Registros de apontamento para texto e elementos
-- -- --
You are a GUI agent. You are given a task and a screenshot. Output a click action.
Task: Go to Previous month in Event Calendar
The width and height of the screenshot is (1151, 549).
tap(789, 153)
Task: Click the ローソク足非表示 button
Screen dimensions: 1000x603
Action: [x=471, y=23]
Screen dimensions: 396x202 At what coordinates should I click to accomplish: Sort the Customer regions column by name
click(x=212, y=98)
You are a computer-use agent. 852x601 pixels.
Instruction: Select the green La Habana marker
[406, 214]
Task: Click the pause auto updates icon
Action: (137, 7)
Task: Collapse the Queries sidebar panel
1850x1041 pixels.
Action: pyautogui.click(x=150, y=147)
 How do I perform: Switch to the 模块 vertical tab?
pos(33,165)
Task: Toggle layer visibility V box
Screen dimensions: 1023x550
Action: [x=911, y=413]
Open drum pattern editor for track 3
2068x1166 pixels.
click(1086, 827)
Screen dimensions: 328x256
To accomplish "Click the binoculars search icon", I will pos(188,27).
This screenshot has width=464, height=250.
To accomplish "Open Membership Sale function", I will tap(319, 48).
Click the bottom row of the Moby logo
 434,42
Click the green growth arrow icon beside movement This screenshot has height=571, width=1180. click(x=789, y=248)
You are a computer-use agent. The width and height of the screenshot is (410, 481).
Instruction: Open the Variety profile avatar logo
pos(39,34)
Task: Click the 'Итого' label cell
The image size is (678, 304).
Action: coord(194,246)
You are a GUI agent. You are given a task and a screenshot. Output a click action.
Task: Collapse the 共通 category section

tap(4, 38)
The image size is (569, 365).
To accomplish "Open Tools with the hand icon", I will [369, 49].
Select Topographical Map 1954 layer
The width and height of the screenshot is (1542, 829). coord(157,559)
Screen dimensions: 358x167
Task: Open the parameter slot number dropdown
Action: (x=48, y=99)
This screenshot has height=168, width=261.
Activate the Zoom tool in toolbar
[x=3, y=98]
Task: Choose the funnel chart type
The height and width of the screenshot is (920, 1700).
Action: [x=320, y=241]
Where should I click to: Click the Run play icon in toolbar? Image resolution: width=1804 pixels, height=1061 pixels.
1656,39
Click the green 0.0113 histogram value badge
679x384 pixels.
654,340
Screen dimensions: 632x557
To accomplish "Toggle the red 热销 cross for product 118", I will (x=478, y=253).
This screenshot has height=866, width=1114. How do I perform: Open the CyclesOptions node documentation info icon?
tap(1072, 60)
-- -- --
● **O que fazer**
Pode reproduzir a listagem acima, linha por linha e sem alterar nada?

● **Resolução da tarefa**
You are a GUI agent. You are given a task and a screenshot. Output a click action.
Task: Go to Previous month in Event Calendar
The width and height of the screenshot is (1151, 549).
tap(789, 153)
Task: Click the ローソク足非表示 button
Screen dimensions: 1000x603
Action: [x=471, y=23]
Screen dimensions: 396x202 At what coordinates should I click to accomplish: Sort the Customer regions column by name
click(x=212, y=98)
You are a computer-use agent. 852x601 pixels.
Instruction: Select the green La Habana marker
[406, 214]
Task: Click the pause auto updates icon
Action: (137, 7)
Task: Collapse the Queries sidebar panel
1850x1041 pixels.
Action: pyautogui.click(x=150, y=147)
 How do I perform: Switch to the 模块 vertical tab?
pos(33,165)
Task: Toggle layer visibility V box
Screen dimensions: 1023x550
Action: [x=911, y=413]
Open drum pattern editor for track 3
2068x1166 pixels.
click(1086, 827)
Screen dimensions: 328x256
To accomplish "Click the binoculars search icon", I will pos(188,27).
This screenshot has width=464, height=250.
To accomplish "Open Membership Sale function", I will tap(319, 48).
Click the bottom row of the Moby logo
 434,42
Click the green growth arrow icon beside movement This screenshot has height=571, width=1180. click(x=789, y=248)
You are a computer-use agent. The width and height of the screenshot is (410, 481).
Instruction: Open the Variety profile avatar logo
pos(39,34)
Task: Click the 'Итого' label cell
The image size is (678, 304).
Action: coord(194,246)
You are a GUI agent. You are given a task and a screenshot. Output a click action.
Task: Collapse the 共通 category section

tap(4, 38)
The image size is (569, 365).
To accomplish "Open Tools with the hand icon", I will [369, 49].
Select Topographical Map 1954 layer
The width and height of the screenshot is (1542, 829). coord(157,559)
Screen dimensions: 358x167
Task: Open the parameter slot number dropdown
Action: (x=48, y=99)
This screenshot has height=168, width=261.
Activate the Zoom tool in toolbar
[x=3, y=98]
Task: Choose the funnel chart type
The height and width of the screenshot is (920, 1700).
Action: [x=320, y=241]
Where should I click to: Click the Run play icon in toolbar? Image resolution: width=1804 pixels, height=1061 pixels.
1656,39
Click the green 0.0113 histogram value badge
679x384 pixels.
654,340
Screen dimensions: 632x557
To accomplish "Toggle the red 热销 cross for product 118", I will (x=478, y=253).
This screenshot has height=866, width=1114. How do I perform: Open the CyclesOptions node documentation info icon?
tap(1072, 60)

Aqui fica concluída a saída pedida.